Department of Pathology, University of Oklahoma Health Sciences Center

July 2003, Case 307-1. Quiz set! Click here to see.

A 32 year-old Woman with a Ventricular Tumor

Chimène Kesserwan, M.D. and Richard W. Leech, M.D. Last update: July 30, 2003.

Department of Pathology, University of Oklahoma Health Science Center, Oklahoma City, Oklahoma

Clinical information: The patient was a 32 year-old woman who presented with recent change in mental status. Imaging studies revealed an exophytic tumor in the third ventricle that expanded the third ventricle and caused hydrocephalus.

Pathology of the case:

Com307-1-MM3.gif (137752 bytes) Com307-1-MM2.gif (130175 bytes) Com307-1-HM1.gif (116871 bytes) Com307-1-HM3.gif (122817 bytes) Com307-1-Synaptophysin.gif (123483 bytes) Com307-1-EM1.gif (147229 bytes) Com307-1-EM2.gif (141968 bytes) Com307-1-EM3.gif (127452 bytes)Click thumbnails to see pictures.
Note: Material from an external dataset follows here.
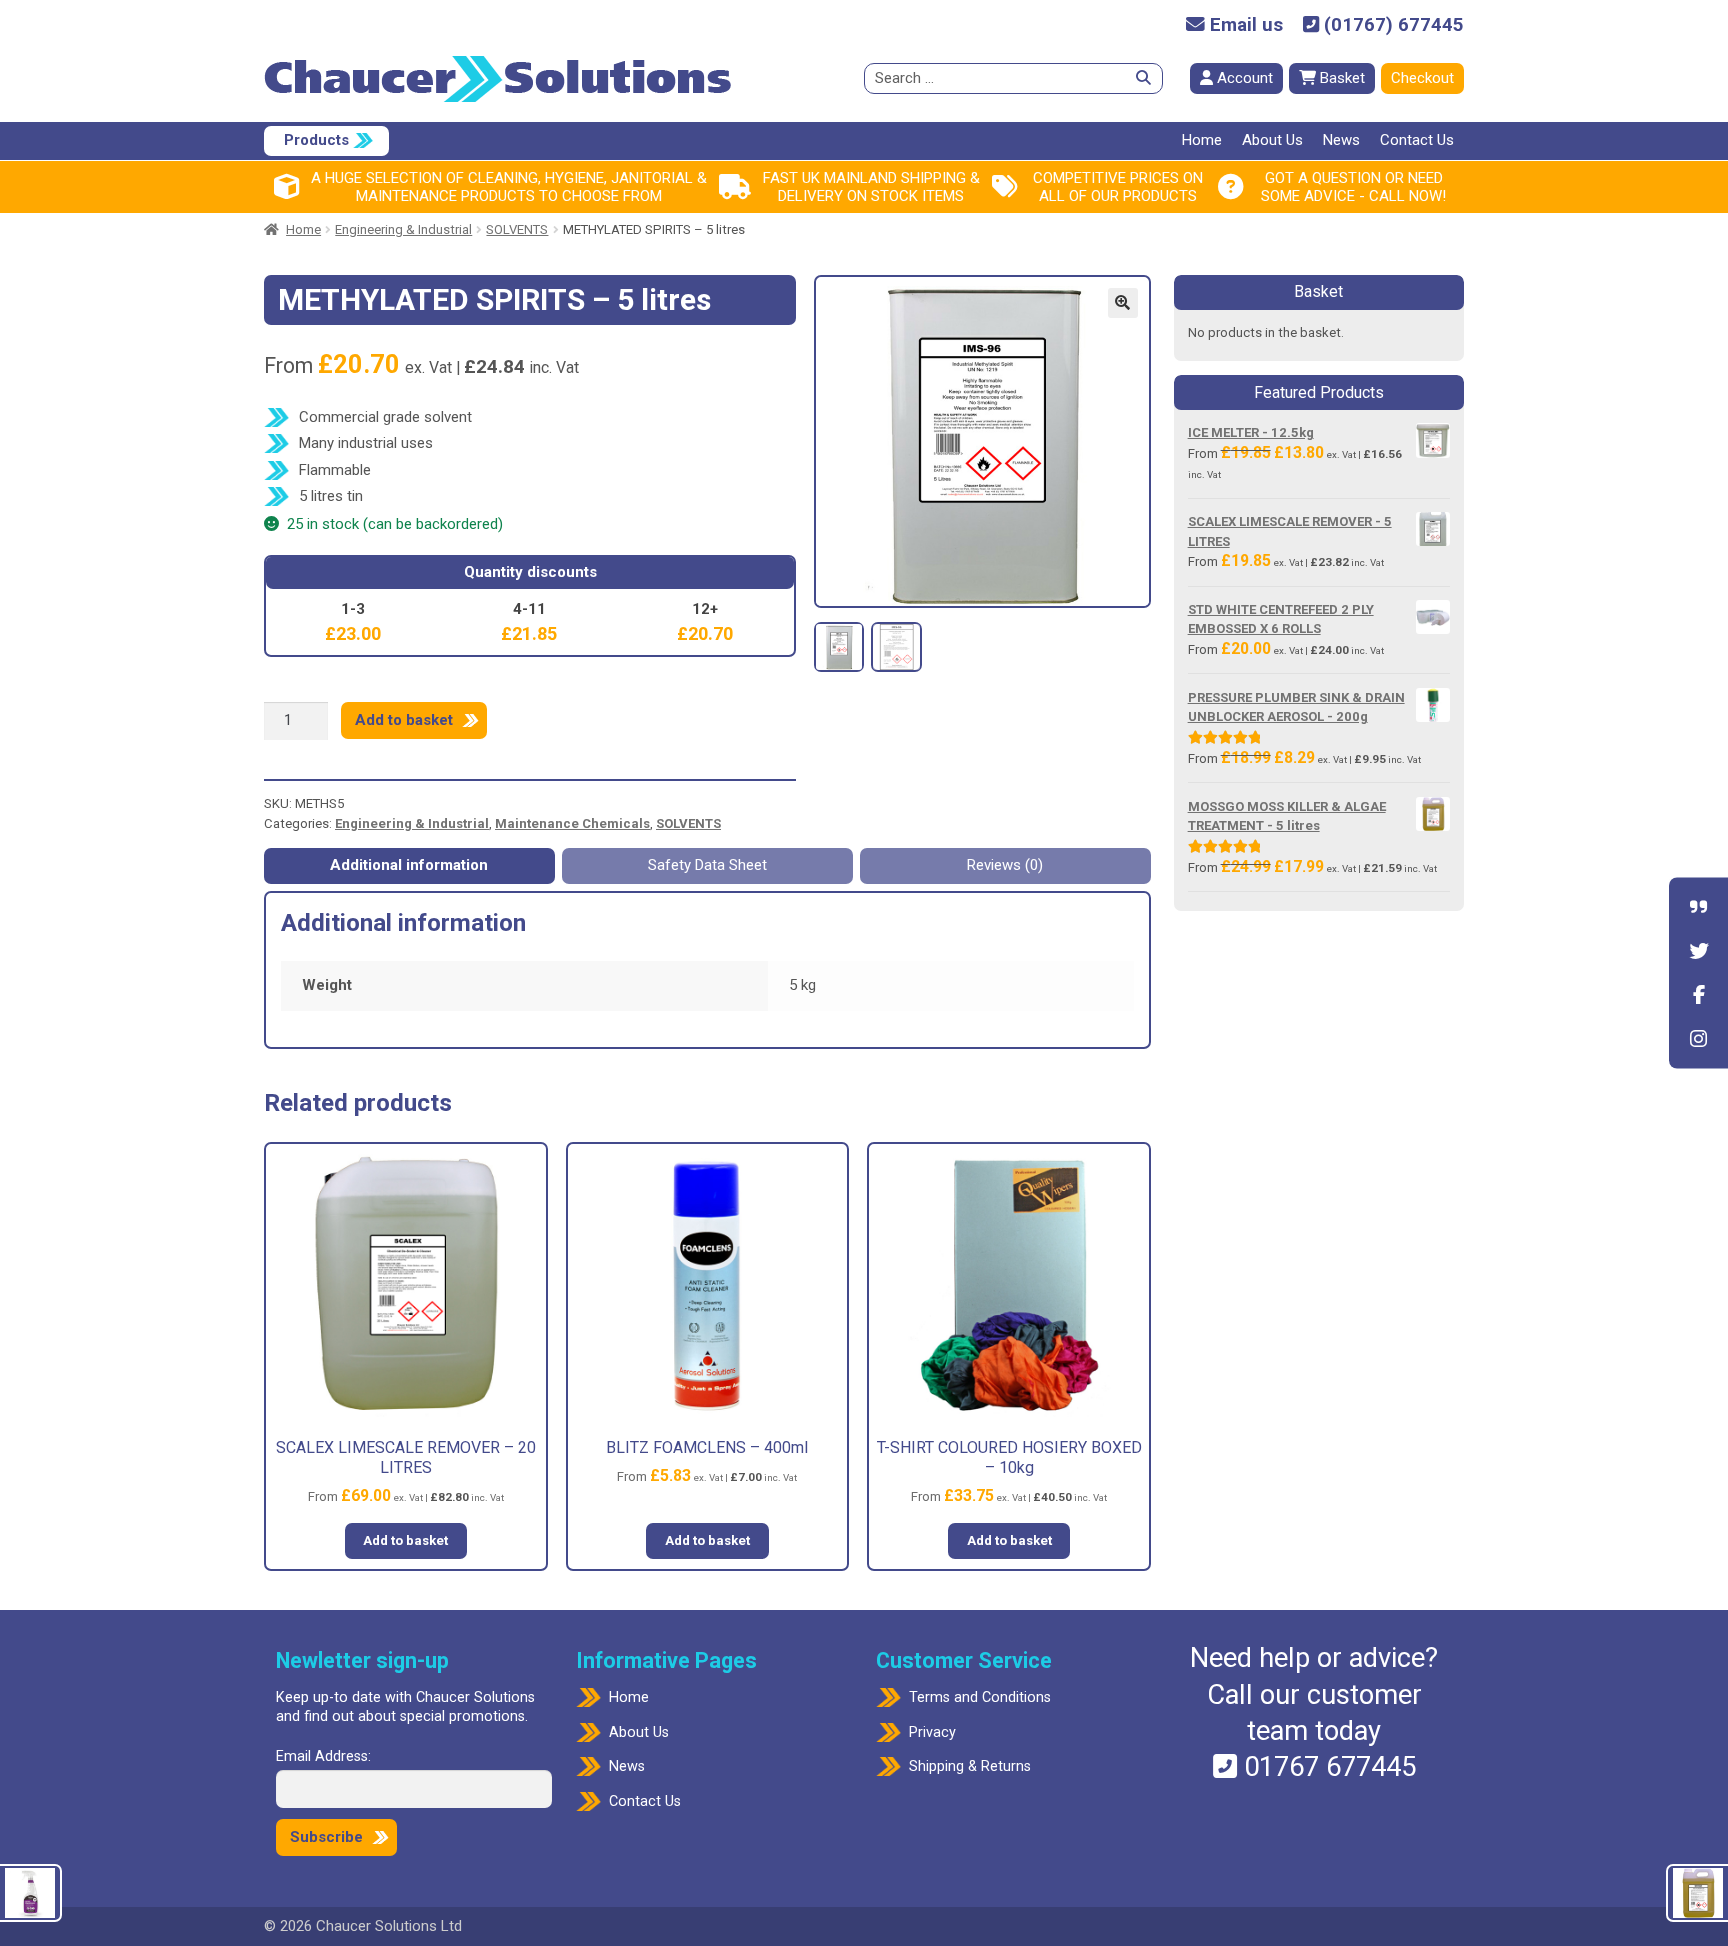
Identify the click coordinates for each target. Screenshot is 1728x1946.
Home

Panel A and B are low-magnification photomicrographs featuring solid sheets of isomorphous, small round to ovoid neoplastic cells with a delicate but rich vascular network. There are also intervening irregular patches of fibrillary neuropils. At high-magnification, the tumor cells appear as fairly uniform round to polygonal cells with perinuclear halo (Panel C). An island of neuropil is present in Panel D. The tumor cells are immunoreactive for synaptophysin (Panel E). The tumor cells were not immunoreactive for neurofilament proteins. At the ultrastructural level, the neoplastic cells contain numerous cell processes filled with vessicles and dense core granules (Panel F and G). Dense core granules and vescicles in high-mangification are shown in Panel H. The vesicles have structures similar to that of the synaptic vesicles, a feature of neuronal differentiation.
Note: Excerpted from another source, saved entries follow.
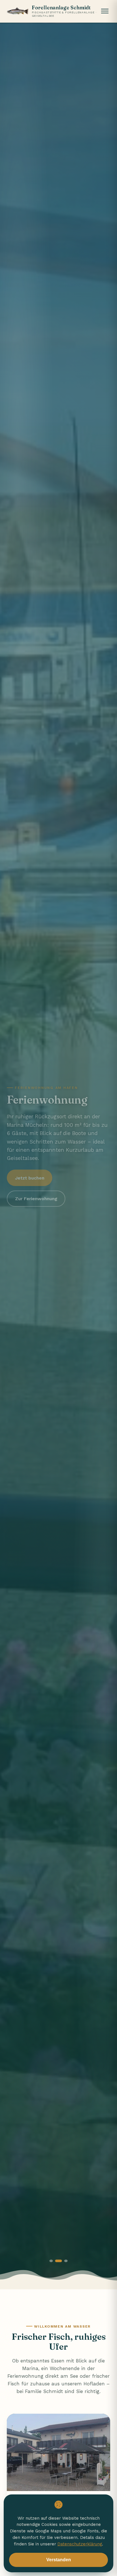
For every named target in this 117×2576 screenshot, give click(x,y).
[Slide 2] (56, 2261)
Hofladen (94, 2383)
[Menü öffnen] (104, 11)
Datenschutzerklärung (79, 2544)
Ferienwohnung (25, 2376)
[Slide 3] (64, 2261)
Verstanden (58, 2559)
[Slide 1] (51, 2261)
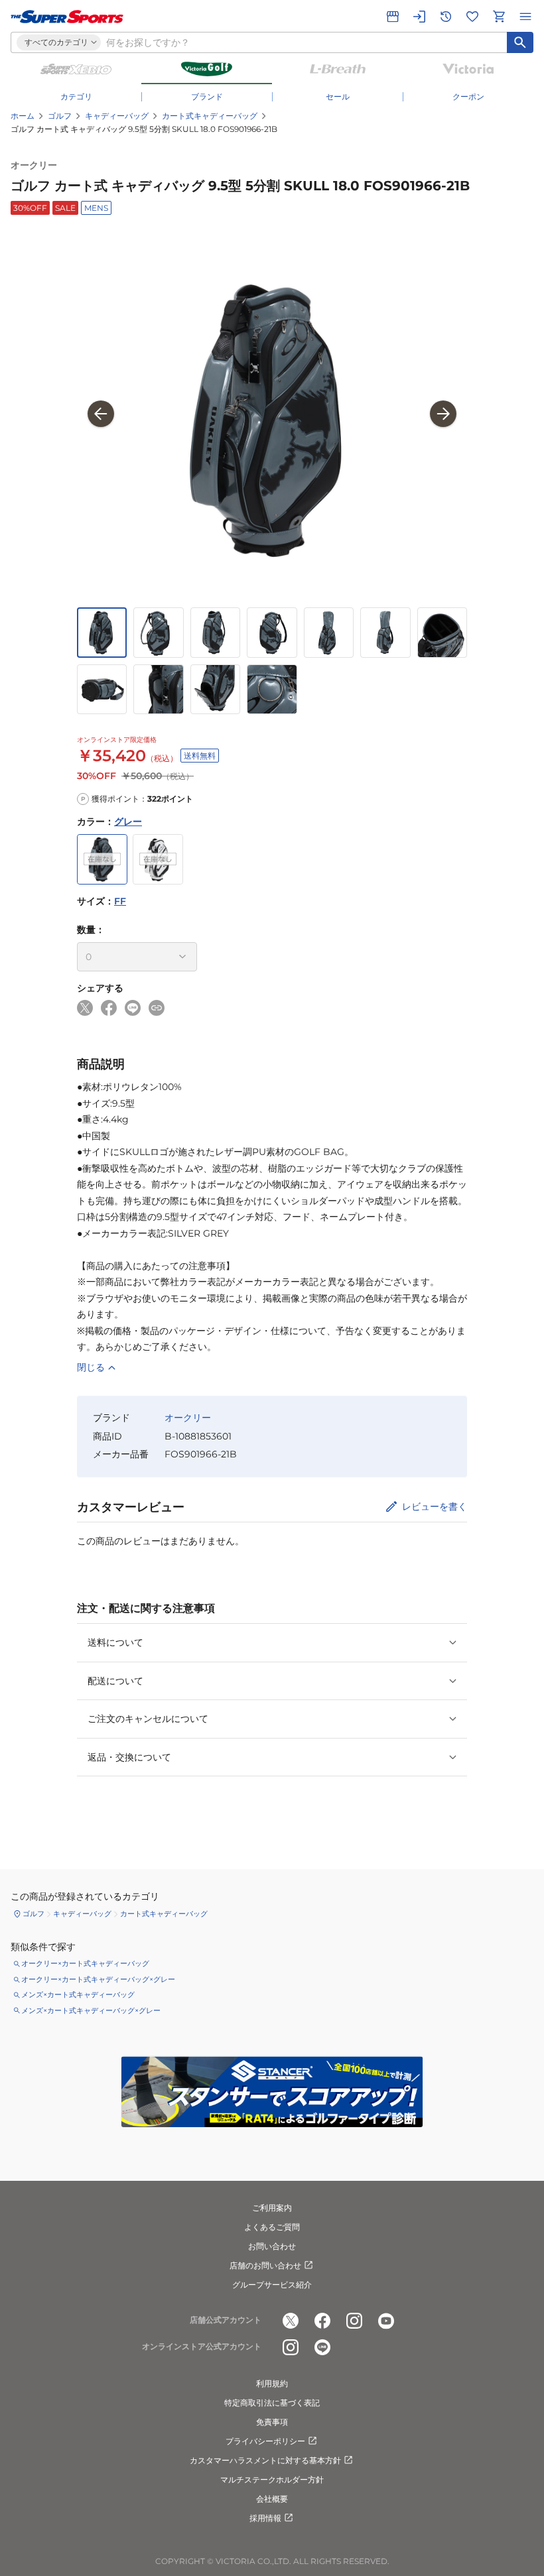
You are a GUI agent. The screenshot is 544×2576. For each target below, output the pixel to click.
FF (120, 901)
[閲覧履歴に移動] (445, 16)
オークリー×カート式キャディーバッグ (85, 1963)
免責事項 (272, 2422)
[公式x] (291, 2321)
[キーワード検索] (520, 42)
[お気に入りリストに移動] (472, 17)
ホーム (22, 116)
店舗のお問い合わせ (265, 2265)
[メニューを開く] (525, 16)
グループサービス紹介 (272, 2285)
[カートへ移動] (499, 17)
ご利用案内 (272, 2208)
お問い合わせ (272, 2246)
DIAGNOSIS: Central neurocytoma

Discussion: General information    Imaging features    Pathology    Atypical behavior    Differential diagnosis

General information

    Central neurocytoma was first described by Hassoun et al., in 1982 1. It is a rare tumor of the central nervous system with neurocytic differentiation and favorable prognoris. In the four-tier World Health Organization (WHO) Classification of Tumors of the Nervous System, it corresponds to a grade II/IV tumor. Although neurocytoma comprises only 0.25-0.5% of all intracranial tumors, they are the most frequent intraventricular tumor in adults. They occur predominantly in the third and fourth decades but can be seen in other age group 2. About three-quarter of the cases occur in the lateral ventricles with the foramina of Monro as the most common sites, the remaining one-quarter of the cases occur in the third ventricles. Rarely, they can occur in the cerebral hemispheres.
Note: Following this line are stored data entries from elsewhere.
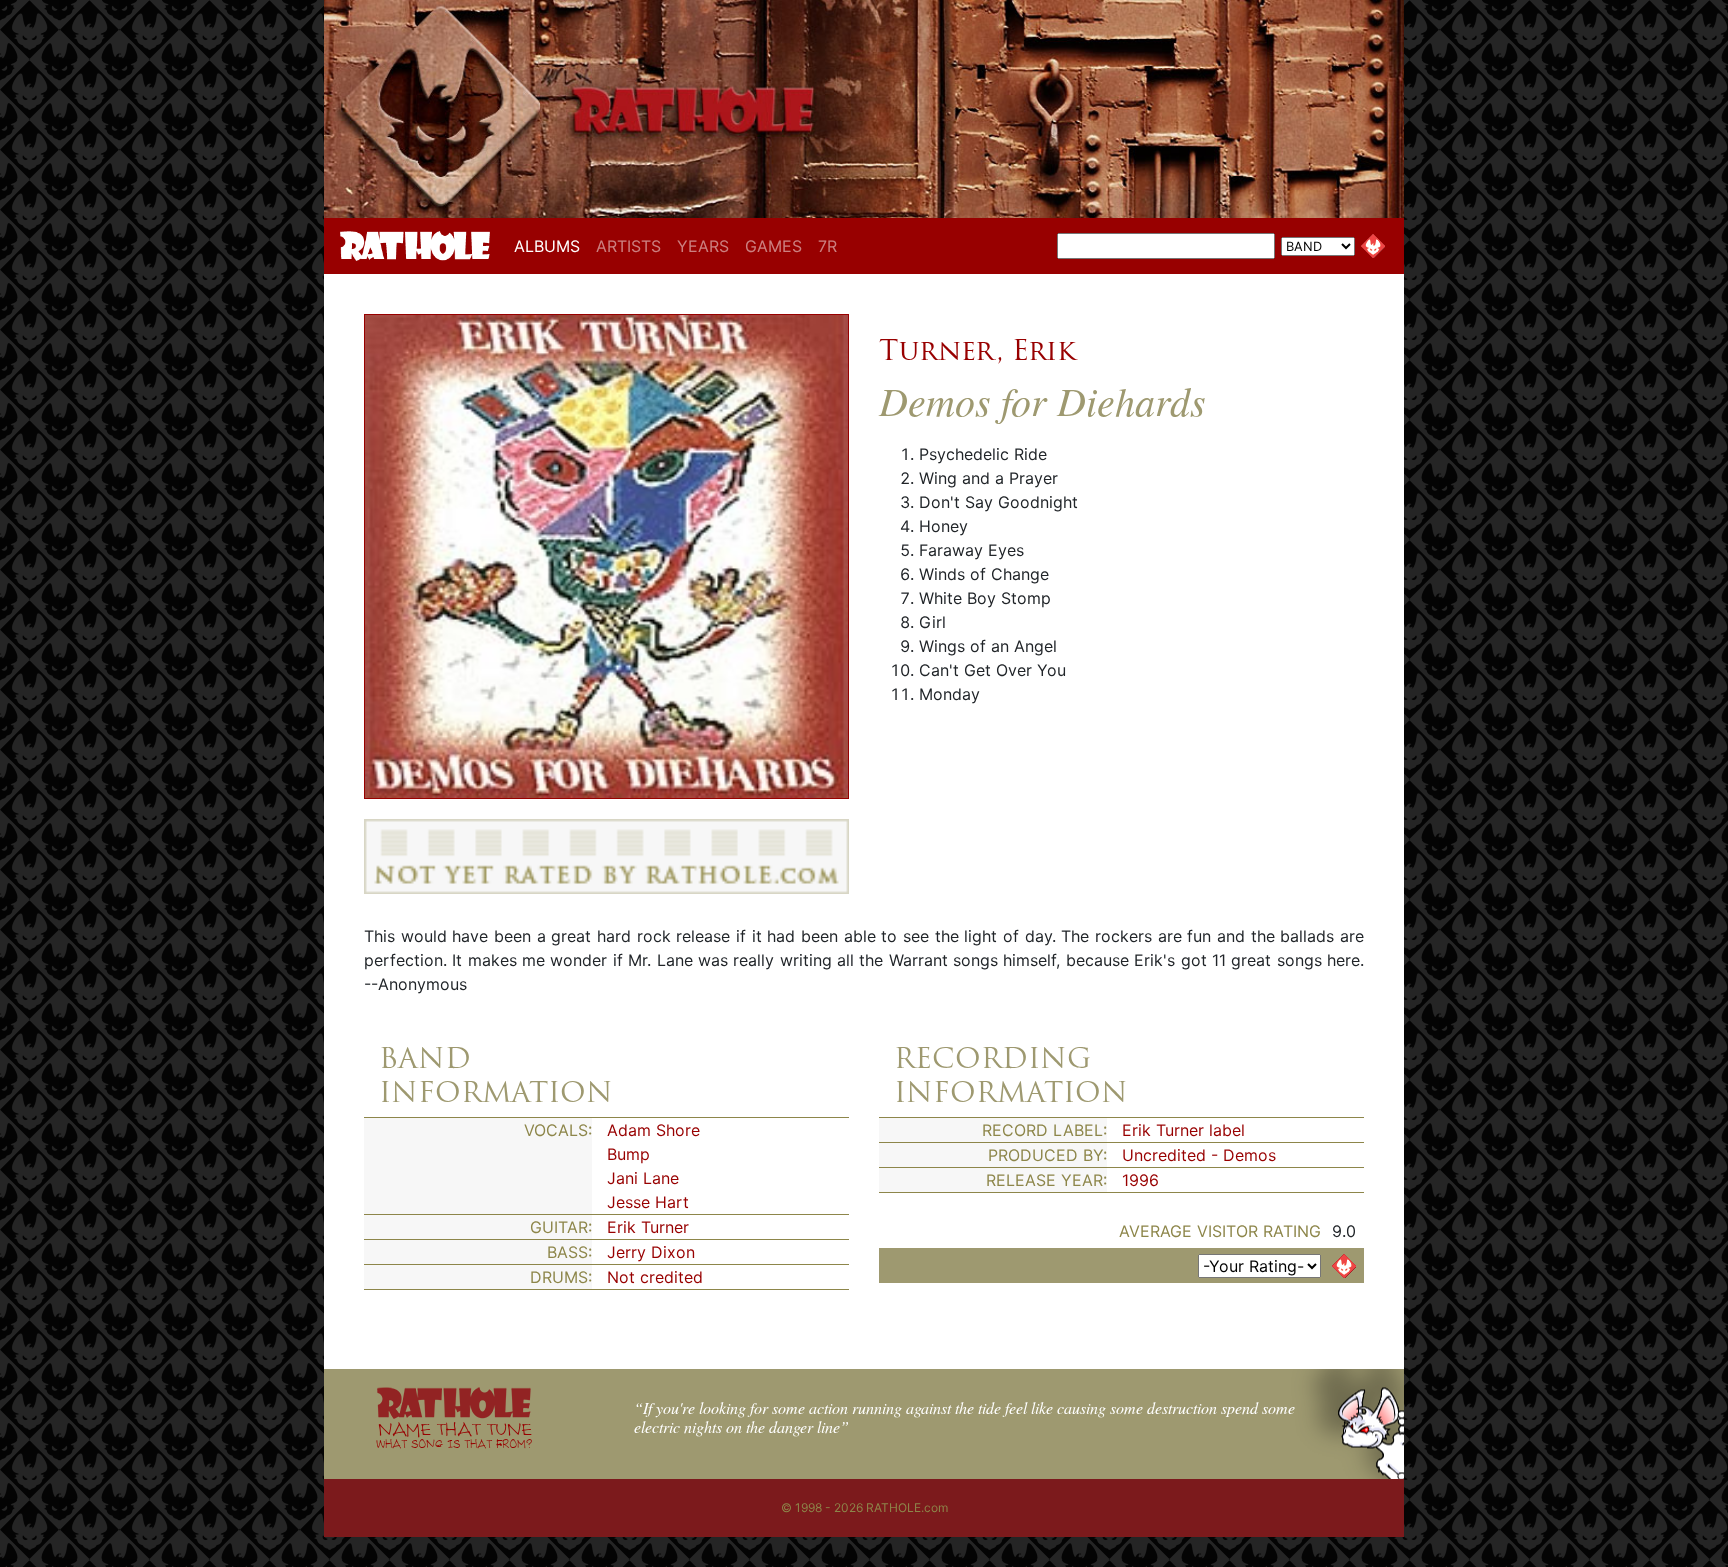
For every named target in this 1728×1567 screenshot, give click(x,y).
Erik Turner (648, 1227)
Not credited (655, 1277)
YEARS (703, 246)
    Their ventricular location makes symptoms and signs of hydrocephalus the most common manifestations. The acuteness of clinical manifestations is variable. Uncommonly intraventricular hemorrhage can be the initial cause for medical attention. The 5-year survival rate of patients with classic neurocytoma is 81% as per one large study 3.

Imaging features

    The MRI images of central neurocytoma are usually characteristic. Most of them occur as an exophytic, well circumscribed, globular mass that protrudes into the ventricles. Large tumors are not uncommon. Calcifications are common and easily identified by CT scans. Central neurocytomas that arise in the lateral ventricles typically adhere to the septum pellucidum. Hydrocephalus is common. On T2-weighted image, they are isointense to gray matter. Contrast enhancement is common but variable and it can be intense. From the imaging point of view, the differential diagnoses include heterotopia, oligodendroglioma, ependymoma, subependymoma, subependymal giant cell astrocytoma, choroids plexus papilloma, and intraventricular meningioma 4.

Pathology

    Macrosopically, the lesional tissue is soft, tan and well demarcated from the adjacent brain parenchyma tissue. Some of the tumors are partly cystic.  The consistency varies from soft to gritty, depending on the amount of calcification. Since they do not regularly permeate into the surrounding brain parenchyma, the amount of surrounding brain parenchyma attached to the tumor is often minimal in biopsy tissue. However, secondary attachment of the tumor to the surrounding ventricular surfaces made gross total excision not always possible.

    Histological, the tumor is composed of solid sheets of small, round to polygonal, isomorphic tumor cells with distinct cell membrane. Within the neoplastic cells is a delicate vascular network. Microcalcifications, when present, are distributed throughout the tumor. The cytoplasm is fine and amphophilic. Perinuclear halo is usually present and prominent, leading to an impression of a clear cell tumor. The summation of these features generates a “honey-comb” pattern similar to that of oligodendroglioma and clear cell ependymoma. The nuclei of neurocytoma are round, small, and contain fine and speckled chromatin. Nucleoli are indistinct. Mitotic figures are not readily seen or infrequent. Irregular and small islands of neuropils are present. Perivascular arrangement of neuropils in some areas may closely mimic the coronary perivascular fibrillary hypocellular mantles (perivascular pseudorosettes) that are considered evidence of ependymoma. The real ependymal pseudorosettes are more orderly and fibrillary. A high index of suspicion is important to avoid this trap.

    In intraoperative consultations, cytologic preparations and frozen sections often show features suggestive of a low-grade glial neoplasm. The variation of nuclear size in the cytologic preparation may exceed that in the frozen section and paraffin sections. Nuclei also tend to be more angulated in frozen sections.  The monotonous, small, and bland nuclei may raise the suspicion of an oligodendroglioma. The location of the tumor is very helpful to prevent calling these tumors glial tumors.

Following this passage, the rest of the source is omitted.